▸ **Parts of the exercise**
1. Answer these questions from the news report on the identified World War II soldier, whose text and records appear below.
(a) What was Sitarz's hometown?
(b) On what date was he declared missing in action?
(c) Which organization began investigating and recovering missing American personnel in Europe after the war?
2. The news report on the identified World War II soldier appears below, followed by records. List every military unit the report names as one Sitarz was assigned to.
3. Carry on the news report below about the World War II soldier whose remains were identified, picking up after its final sentence. The records that follow the report are not part of it.

▸ **Document section**
═══

CHARLESTON, W.Va. — The remains of a West Virginia soldier killed during World War II have been identified, officials said.
Army Pfc. John J. Sitarz, 19, of Weirton was accounted for by using DNA, dental and anthropological analysis as well as circumstantial evidence, the Defense POW/MIA Accounting Agency announced Monday in a statement.
Sitarz was assigned to Company L, 3rd Battalion, 110th Infantry Regiment, 28th Infantry Division when he was declared missing in action on Nov. 2, 1944, while his unit was engaged in battle with German forces, the statement said. His body could not be recovered due to ongoing fighting and his status was changed to killed in action the following year.
After the war, the American Graves Registration Command began investigating and recovering missing American personnel in Europe, but Sitarz’ remains were not identified, officials said.

═══

▸ **Data under study**
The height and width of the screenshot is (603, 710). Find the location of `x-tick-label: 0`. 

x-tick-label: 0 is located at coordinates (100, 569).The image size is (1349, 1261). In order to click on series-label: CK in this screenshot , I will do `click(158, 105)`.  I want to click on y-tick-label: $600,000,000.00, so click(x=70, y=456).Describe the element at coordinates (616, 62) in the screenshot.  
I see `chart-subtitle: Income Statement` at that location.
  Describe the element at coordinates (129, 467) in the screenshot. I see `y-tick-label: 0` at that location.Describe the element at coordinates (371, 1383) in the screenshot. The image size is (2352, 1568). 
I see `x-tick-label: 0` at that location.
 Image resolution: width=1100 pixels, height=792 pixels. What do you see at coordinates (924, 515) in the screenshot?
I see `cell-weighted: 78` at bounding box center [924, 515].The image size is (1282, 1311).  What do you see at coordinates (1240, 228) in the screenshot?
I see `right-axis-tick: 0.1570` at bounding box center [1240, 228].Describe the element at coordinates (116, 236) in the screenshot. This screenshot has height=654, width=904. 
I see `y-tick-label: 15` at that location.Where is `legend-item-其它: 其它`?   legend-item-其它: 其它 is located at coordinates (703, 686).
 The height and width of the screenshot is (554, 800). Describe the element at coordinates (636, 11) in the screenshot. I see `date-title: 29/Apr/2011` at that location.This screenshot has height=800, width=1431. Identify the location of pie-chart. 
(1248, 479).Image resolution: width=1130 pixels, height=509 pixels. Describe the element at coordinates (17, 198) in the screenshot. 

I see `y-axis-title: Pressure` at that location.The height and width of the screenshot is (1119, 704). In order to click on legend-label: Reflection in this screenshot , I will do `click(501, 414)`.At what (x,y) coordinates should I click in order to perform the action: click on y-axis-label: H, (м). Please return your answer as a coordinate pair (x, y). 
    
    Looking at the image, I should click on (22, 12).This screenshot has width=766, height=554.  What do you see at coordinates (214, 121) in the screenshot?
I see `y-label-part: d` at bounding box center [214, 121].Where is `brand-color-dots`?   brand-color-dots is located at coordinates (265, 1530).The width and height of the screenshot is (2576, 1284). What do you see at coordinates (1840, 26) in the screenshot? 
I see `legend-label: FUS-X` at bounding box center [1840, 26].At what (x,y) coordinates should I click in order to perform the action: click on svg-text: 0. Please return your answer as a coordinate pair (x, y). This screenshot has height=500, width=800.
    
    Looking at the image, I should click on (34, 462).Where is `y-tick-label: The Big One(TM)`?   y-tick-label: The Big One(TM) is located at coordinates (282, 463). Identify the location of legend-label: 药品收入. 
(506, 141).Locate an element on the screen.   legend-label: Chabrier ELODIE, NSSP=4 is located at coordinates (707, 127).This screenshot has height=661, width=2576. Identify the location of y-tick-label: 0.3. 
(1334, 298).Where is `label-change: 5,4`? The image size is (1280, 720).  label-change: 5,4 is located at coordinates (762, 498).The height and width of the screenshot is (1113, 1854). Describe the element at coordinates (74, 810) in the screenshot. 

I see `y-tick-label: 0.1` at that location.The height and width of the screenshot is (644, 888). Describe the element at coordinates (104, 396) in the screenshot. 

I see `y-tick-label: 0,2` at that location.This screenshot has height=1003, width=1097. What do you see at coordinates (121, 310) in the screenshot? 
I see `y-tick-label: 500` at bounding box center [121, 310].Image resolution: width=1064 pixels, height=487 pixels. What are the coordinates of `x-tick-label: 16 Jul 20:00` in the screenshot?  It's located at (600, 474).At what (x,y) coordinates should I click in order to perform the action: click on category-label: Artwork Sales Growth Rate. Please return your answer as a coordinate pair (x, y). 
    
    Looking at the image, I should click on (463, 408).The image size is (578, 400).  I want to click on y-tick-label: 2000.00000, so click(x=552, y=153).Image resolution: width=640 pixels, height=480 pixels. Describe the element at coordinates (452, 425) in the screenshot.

═══

▸ **Results for each task**
1.
(a) Weirton
(b) Nov. 2, 1944
(c) The American Graves Registration Command

2.
Company L
3rd Battalion
110th Infantry Regiment
28th Infantry Division

3.
A historian with the Defense POW/MIA Accounting Agency studying unresolved American losses in the Hürtgen area determined that one set of unidentified remains recovered from a minefield in 1946 possibly belonged to Sitarz, the statement said. The remains were disinterred from Ardennes American Cemetery in 2018 and sent for analysis.
A rosette will be placed next to Sitarz’s name on the Tablets of the Missing at Henri-Chapelle American Cemetery in Hombourg, Belgium to indicate he has been accounted for. Sitarz will be buried at Arlington National Cemetery at a date to be determined.